Smucker and Beiler

Lloyd Smucker, left, and Chet Beiler, right, appear in campaign ads as they compete for the Republican nomination for the 16th Congressional District.


Republicans Chet Beiler, a Manheim businessman, and state Sen. Lloyd Smucker, of West Lampeter Township, are squaring off in the 16th Congressional District Republican primary. The winner will face Lancaster Democrat Christina Hartman in the November election to fill the seat being vacated by U.S. Rep. Joe Pitts, who is retiring after 10 terms in office.

Politics, so the saying goes, ain’t beanbag.

And we get that. When a candidate runs for office — especially national office — there’s a lot at stake: power,  position and the opportunity to do big things.

But this year, our politics have gone way beyond hardball to harsh, dark and cynical.

We have presidential candidates calling each other names  — “Lyin’ Ted,” for instance, and “sniveling coward” — that conjure up politics in the days when political opponents called Martin Van Buren “Martin Van Ruin” and “a first-rate second-rate man.”

And in the 16th Congressional District Republican primary race, we have state Sen. Lloyd Smucker and Chet Beiler trading attacks that are so ferocious they may leave you queasy.

“Friends of Chet Beiler” sent out mailers accusing “career politician Lloyd Smucker” of acting to “undermine border security and our immigration laws.”

“Does he really deserve a promotion to Congress?” the mailer asked.

Smucker sent out one mailer describing Beiler as a “three-time loser for political office” who employs “fear tactics” and “dirty tricks,” and another claiming, “Chet Beiler will do anything and is lying about Lloyd Smucker.”

In a television ad that began airing earlier this month, Smucker’s campaign raises the specter of “Votergate,” Beiler’s  violation of Pennsylvania election law 15 years ago.

Beiler “wants to serve the community,” declares the 30-second ad. “Truth is, Beiler’s already performed community service. Fifty days’ worth for election fraud.”

Yikes. Beiler was charged with one count of solicitation of registrations under the state elections code. He was accepted into the Accelerated Rehabilitative Disposition program

For his part, Beiler’s advertisements have portrayed Smucker as too “liberal” to represent the 16th district. Beiler’s campaign also clearly is paying to get an attack site at the top of Google search results for Lloyd Smucker.

 “Honestly, they’re Lancaster County Republicans. … They’re both solid conservatives at the end of the day,” Kyle Kopko, professor of political science at Elizabethtown College, told LNP in a news article that appeared last Sunday.

Kopko said he’s “actually been taken aback by how negative” the Smucker-Beiler race has been.

We are, too. And we understand why some Lancaster County residents have taken to social media to complain about the negative mailers cluttering their mailboxes, and the more than $110,000 worth of negative ads filling their TV screens.

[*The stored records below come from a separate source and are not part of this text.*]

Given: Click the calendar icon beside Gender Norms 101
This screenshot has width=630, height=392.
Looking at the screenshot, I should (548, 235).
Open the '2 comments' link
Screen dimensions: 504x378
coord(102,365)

Charles Greenawalt, a Millersville University professor of government and political affairs, told LNP that the Smucker-Beiler contest personifies “much of the struggle nationwide.”

How depressing.

The Republican presidential primary has taken on the tenor of a professional wrestling match, as the candidates from the party of Lincoln vie to grab media attention — Ohio Gov. John Kasich excepted — by saying more and more outrageous things.

Amid the din last week, however, U.S. House Speaker Paul Ryan made a pitch for a different kind of politics.

“Our political discourse — both the kind we see on TV and the kind we experience among each other — did not used to be this bad and it does not have to be this way,” Ryan told a bipartisan group of congressional interns on Wednesday.

“Ideas, passionately promoted and put to the test — that’s what politics can be. ... All of us as leaders can hold ourselves to the highest standards of integrity and decency.”

In an America in which political leaders “have a basic faith in one another,” Ryan said, “We question each other’s ideas — vigorously — but we don’t question each other’s motives. If someone has a bad idea, we don’t think they’re a bad person. We just think they have a bad idea.”

His speech is worth reading in full. They include his apology for not always characterizing people — he regretfully cites his “makers” vs. “takers”  language — as he believes he should have.

Like Speaker Ryan, we hope for a better way.